La marque de nombre entre 2PL et 3PL est, elle décelable avec le même sandhi, ou bien par la différence entre la mutation durcissante notée '3' et la spirantisation, notée '2'.

paradigmes dialectaux

L'ALBB fournit de nombreuses indications de la variation de réalisation des déterminants possessifs selon les dialectes.

 1SG: 
   carte 172: 'ma main' 
   carte 572: 'mon père'
   carte 573: 'à mon père' 
   carte 41: 'mon frère' 
 2SG: 
   carte 173: 'dans ta main' (avec des fluctuations de vouvoiements)
   carte 219: 'tes chèvres' (avec des fluctuations de vouvoiements)
 3SG:
   carte 174: 'sa main (à lui, à elle)'
   carte 324: 'le sien (à lui)', 'le sien (à elle)'
 1PL:
   carte 325: 'le nôtre'
   carte 584: 'notre maison'
 2PL
   carte 325: 'le vôtre' (voir aussi les vouvoiements de 2SG)
 3PL
   carte 325: 'le leur'
   carte 175: 'leurs mains'
 

Leon

(2) 1SG va
2SG da1
3SGM e1
3SGF he2
1PL hon, hol, hor5
2PL ho3
3PL o2


(3) Ma ne vefe ket bet va breur, em befe faoutet ho kokenn deoc'h ho-taou.
Si NEG était NEG été POSS.1SG frère R.1SG aurait fendu POSS.2PL cafetière à.2PL POSS.2PL 2
'Si ce n'avait pas été mon frère, je vous aurai fendu la cafetière à tous deux.'
Treger (Kaouenneg)/standard, ar Barzhig (1976:48)


Trégor

(1) 1SG ma2
2SG da1
3SGM e1
3SGF he2
1PL hom / hon
2PL ho3
3PL o2


Vannetais

(1) 1SG ma2, man, mam, mem
2SG da1 / ha / te
3SGM e1 , hen, her, hel
3SGF he2
1PL neu / hom / hon, hol, hor5
2PL ho3, hou
3PL o2


(1) mam boufam ha me
POSS.1SG femme & 1SG
'ma femme et moi.' vannetais, Ar Meliner (2009:178)
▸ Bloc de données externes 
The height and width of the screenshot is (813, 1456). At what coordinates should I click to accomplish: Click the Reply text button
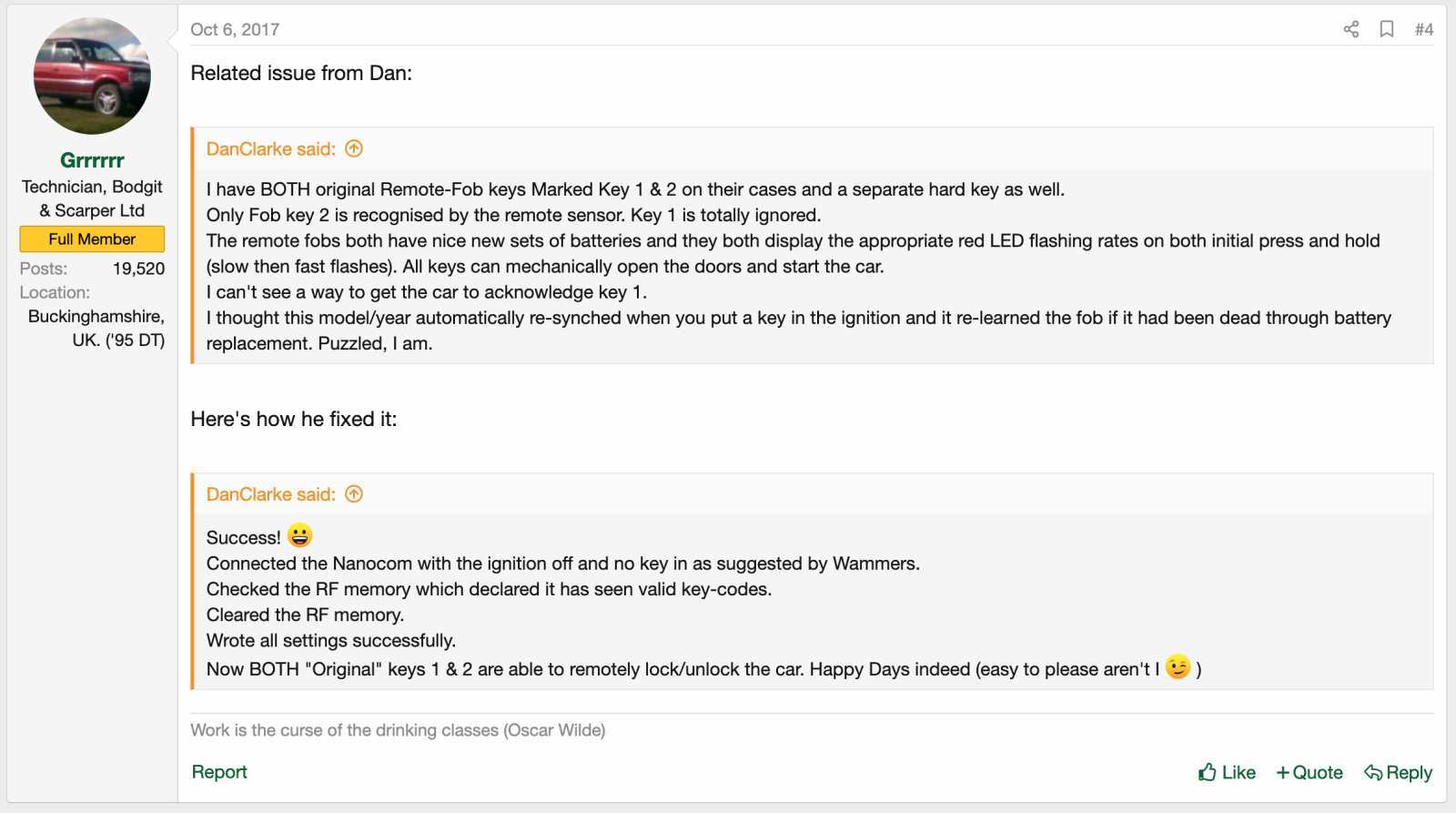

(2) 'Dait Marivonn, dait du-mañ, pandeogwir n'am doug ket mui man divhar betagoc'h-c'hwi.'
Venez Maryvonne, venez P-ici, puisque NEG 1SG porte NEG plus POSS.1SG 2.jambe jusqu'à.2PL-2PL
'Viens Maryvonne, viens ici puisque mes jambes ne me portent plus jusqu'à toi.'
vannetais, Ar Meliner (2009:113)


(3) me zou milén mem bléu
1SG est jaune ma chevelure
J'ai les cheveux blonds'.'
vannetais, Guillevic & Le Goff (1986:138)


(z) Chetu petra en des laret hou mam
voici quoi 3SG.M a dit POSS.2PL mère
'Voici ce qu'a dit votre mère.' vannetais, Guillevic & Le Goff (1986:90)

Proclitiques objets?

Les déterminants possessifs et les pronoms objet proclitiques sont souvent dits semblables (cf. Le Roux 1957:44, Kervella 1995:§430).

Il existe en fait des différences syntaxiques entre les deux paradigmes.


Terminologie

C'est sous le terme de 'pronoms possessifs' qu'ils sont référencés dans Trépos (2001:§220).

On les trouve sous le terme 'd'adjectifs possessifs' dans Hingant (1995:§60), Favereau (1997:§249) ou Chalm (2008) (anv-gwan perc'hennañ).